M. Meziane Meriane : « le mouvement syndical tourne en rond ! »

Publié le par Mohsen Abdelmoumen

M. Meziane Meriane. DR.

M. Meziane Meriane. DR.

Mohsen Abdelmoumen : En tant que syndicaliste, que pensez-vous de l’érosion actuelle du mouvement syndical algérien ?

Meziane Meriane : À l’image de la lutte politique très timide et conjoncturelle, le mouvement syndical algérien et en particulier dans la fonction publique est très actif mais agit par l’effet action-réaction. Une des causes essentielles du laminage du mouvement syndical est le découplage forcé du combat syndical et du politique pour les syndicats autonomes. Confiné dans un corporatisme imposé par les pouvoirs publics, le mouvement syndical tourne en rond !

Comment expliquez-vous l’absence d’un grand mouvement syndical alors que les « patrons » qui dépendent des commandes de l’État imposent leurs vues au gouvernement algérien ?

Un grand mouvement syndical nécessite l’union de toutes les forces syndicales. Plusieurs tentatives de rassemblement de syndicats autonomes qui pourra déboucher sur une centrale syndicale sont anéanties par les pouvoirs publics qui ne voient pas d’un bon œil une deuxième centrale syndicale, celle-ci se videra de ses adhérents UGTA qui prône un syndicalisme d’État dont le pouvoir en Algérie a énormément besoin.

Il faut signaler aussi que dans le secteur économique, les ouvriers qui désirent se syndiquer n’ont qu’un seul choix, à savoir l’UGTA. Une force capable de s’opposer aux dérives que l’on constate nécessite l’union de tous les fonctionnaires et ouvriers.

Un syndicat qui est engagé dans un processus de lutte authentique peut-il exister sans contrainte en Algérie ? Votre propre syndicat connaît-il des difficultés particulières ?

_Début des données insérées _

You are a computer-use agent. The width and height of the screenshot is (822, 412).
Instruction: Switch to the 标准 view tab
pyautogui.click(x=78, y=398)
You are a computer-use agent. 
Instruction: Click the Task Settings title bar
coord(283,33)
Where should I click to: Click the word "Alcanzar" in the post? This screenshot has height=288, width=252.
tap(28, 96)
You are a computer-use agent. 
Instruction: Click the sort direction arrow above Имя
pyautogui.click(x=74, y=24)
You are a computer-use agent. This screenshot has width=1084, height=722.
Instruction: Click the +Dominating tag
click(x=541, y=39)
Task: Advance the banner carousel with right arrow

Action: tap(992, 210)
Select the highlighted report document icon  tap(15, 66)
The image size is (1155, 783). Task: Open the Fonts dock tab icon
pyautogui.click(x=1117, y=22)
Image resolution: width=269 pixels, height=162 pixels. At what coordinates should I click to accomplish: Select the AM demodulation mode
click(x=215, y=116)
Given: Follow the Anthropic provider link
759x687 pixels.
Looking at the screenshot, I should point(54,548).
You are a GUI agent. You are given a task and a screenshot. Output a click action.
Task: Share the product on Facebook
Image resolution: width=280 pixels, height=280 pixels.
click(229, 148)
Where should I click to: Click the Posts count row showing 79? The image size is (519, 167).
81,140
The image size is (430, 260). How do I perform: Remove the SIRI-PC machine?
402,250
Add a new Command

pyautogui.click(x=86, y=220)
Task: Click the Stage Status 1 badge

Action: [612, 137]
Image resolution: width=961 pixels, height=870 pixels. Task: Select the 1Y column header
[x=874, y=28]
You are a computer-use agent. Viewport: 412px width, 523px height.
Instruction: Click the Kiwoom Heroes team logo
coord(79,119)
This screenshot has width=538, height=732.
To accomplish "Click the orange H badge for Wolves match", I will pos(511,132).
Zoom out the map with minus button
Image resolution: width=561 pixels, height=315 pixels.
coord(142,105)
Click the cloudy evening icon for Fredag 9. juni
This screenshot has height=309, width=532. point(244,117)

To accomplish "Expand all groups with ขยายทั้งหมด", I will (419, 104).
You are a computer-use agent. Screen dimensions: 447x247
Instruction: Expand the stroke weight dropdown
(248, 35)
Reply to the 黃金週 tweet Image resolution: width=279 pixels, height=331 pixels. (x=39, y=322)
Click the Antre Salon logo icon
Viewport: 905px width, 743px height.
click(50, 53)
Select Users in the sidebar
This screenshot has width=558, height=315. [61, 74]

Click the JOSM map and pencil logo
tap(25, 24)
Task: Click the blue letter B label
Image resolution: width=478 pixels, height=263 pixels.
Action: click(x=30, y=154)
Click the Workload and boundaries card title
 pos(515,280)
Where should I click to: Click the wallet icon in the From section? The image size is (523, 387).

Avec le vide créé par le temps du parti unique, l’activité syndicale de la centrale unique, le tapage médiatique de la chaine de télévision unique, quels que soient votre engagement, vos convictions, vos arguments, vous avez en général plus à perdre qu’à gagner à dire tout haut ce que vous pensez si vous allez dans le sens contraire de la majorité. Au niveau des relations de travail entre administration et salariés, la liberté d’appartenance et l’activité syndicale constituent la pierre angulaire de l’exercice concret du droit syndical (BIT). Chez nous, ces notions ne sont que théoriques, étant donné que le fonctionnaire placé en situation de subordination juridique ne bénéficie pas de garantie contre toutes les discriminations. En outre, les syndicats autonomes sont toujours autant diabolisés et marginalisés, car nous ne sommes pas considérés comme un partenaire social avec lequel on peut ouvrir un dialogue et ce, bien que nous soyons agréés. Le recours à l’arsenal juridique et les ponctions sur les salaires des fonctionnaires lors des protestations réduisent l’activité syndicale.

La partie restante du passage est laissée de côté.